By Jenny Hewett
Oct 7, 2020
In this lush land of hippies and holistic healing, we could’ve come up with dozens of ways to be at one with the earth. Here are four fully immersive activities that’ll put a roof over your head and fill your belly with both flora and fauna (of the fish variety).
Courtesy of Green Village Bali (2)
It’s one thing to live in all-bamboo digs in the jungle. It’s another to have designed and built them yourself. Bali’s Green Village, which encompasses the famous all-bamboo Green School, offers a collection of bamboo stays, including the incredible Aura House. During a visit, you can book into a build-and-design immersion course (ranging from one to 11 days) with the architects at Ibuku, who, along with John Hardy of Green Village have set up Bamboo U (“u” as in university), to pass on their skills in bamboo construction, design and joinery.
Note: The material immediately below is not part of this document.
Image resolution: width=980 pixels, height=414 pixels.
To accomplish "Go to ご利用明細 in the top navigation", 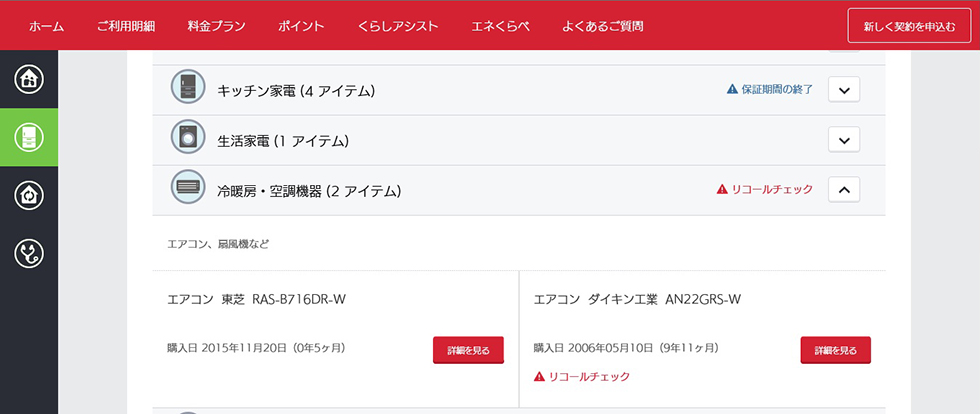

Rich in nutrients and B vitamins, mushrooms are actually way more magical than we give them credit for. Over a three-day workshop at Kul Kul Farm, also part of Bali’s Green Village, biologist Diego Garrido teaches participants how to grow all sorts of fungi and take advantage of the natural environment around your home. Learn how to clone oyster mushrooms you buy at the market, then stick around for more workshops on permaculture design and creating natural dyes from plants in the forest. From US$295 per person.
If you’re more hunter than gatherer, put your spearfishing skills to the test in the crystal-clear waters of Amed in Bali’s northeast. Fusion Freedive runs courses for all levels, including one-day training for beginners, during which aspiring aquatic hunters will learn basic theory and dry skills from experienced instructors, followed by underwater target practice and challenging hunts aimed to bring home a feast of giant trevally, snapper, mahi mahi, sailfish or dogtooth tuna. US$300 per person.
Want to see exactly where your meal comes from? Bali’s award-winning Locavore restaurant is renowned for its hyper-local ethos and they’re keen to share their knowledge. “We take people out on foraging trips to a cultivated jungle to see how much out there is edible; we always find new things,” says Eelke Plasmeijer, chef and owner of Locavore. At the restaurant’s creative epicenter, LOCAlab, you can indulge your inner science nerd with a private interactive dinner in the lab themed around a single ingredient, such as coffee or bread. Forage journeys are free.